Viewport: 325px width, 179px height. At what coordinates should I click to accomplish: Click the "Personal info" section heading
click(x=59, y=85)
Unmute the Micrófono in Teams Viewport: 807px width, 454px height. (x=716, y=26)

########################################

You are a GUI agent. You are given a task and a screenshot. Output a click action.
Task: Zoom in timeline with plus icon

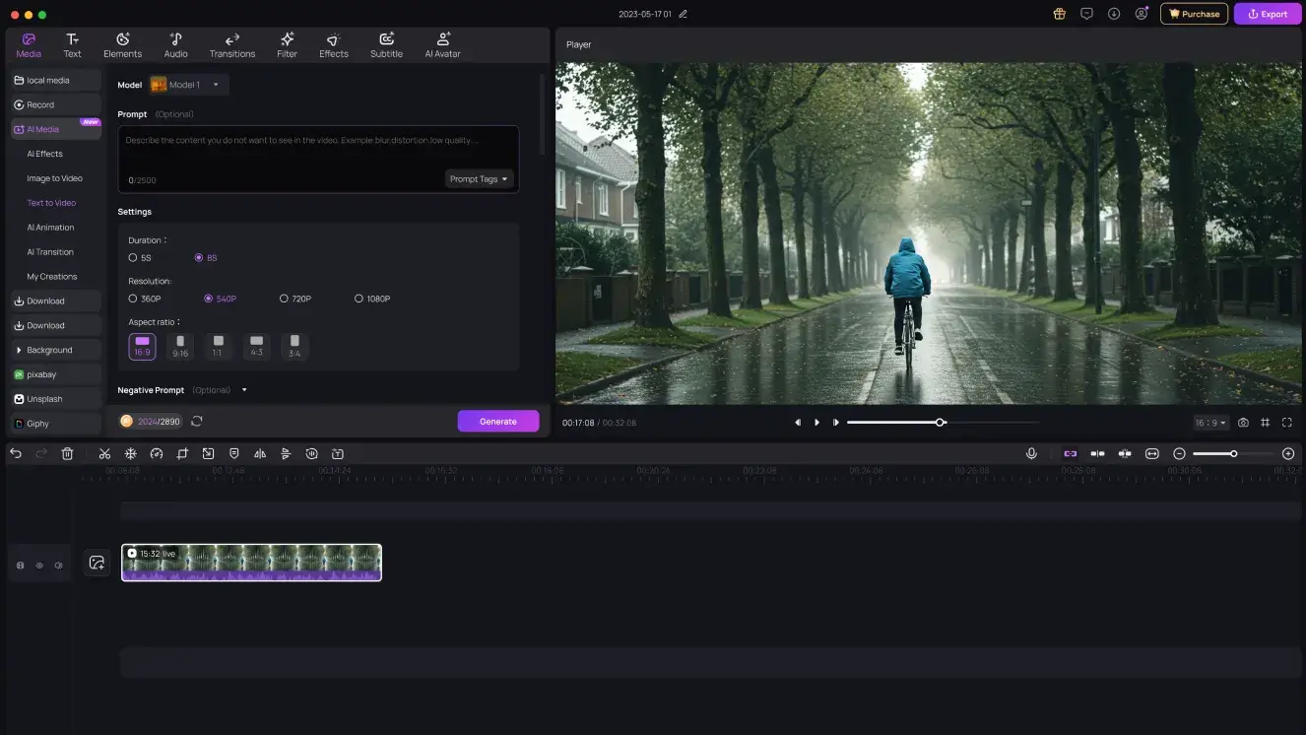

########################################

In the listing above, find the line containing "Viewport: 325px width, 179px" and the line containing "Unmute the Micrófono". Output them and every line between, exactly, and nothing else.

● Task result
Viewport: 325px width, 179px height. At what coordinates should I click to accomplish: Click the "Personal info" section heading
click(x=59, y=85)
Unmute the Micrófono in Teams Viewport: 807px width, 454px height. (x=716, y=26)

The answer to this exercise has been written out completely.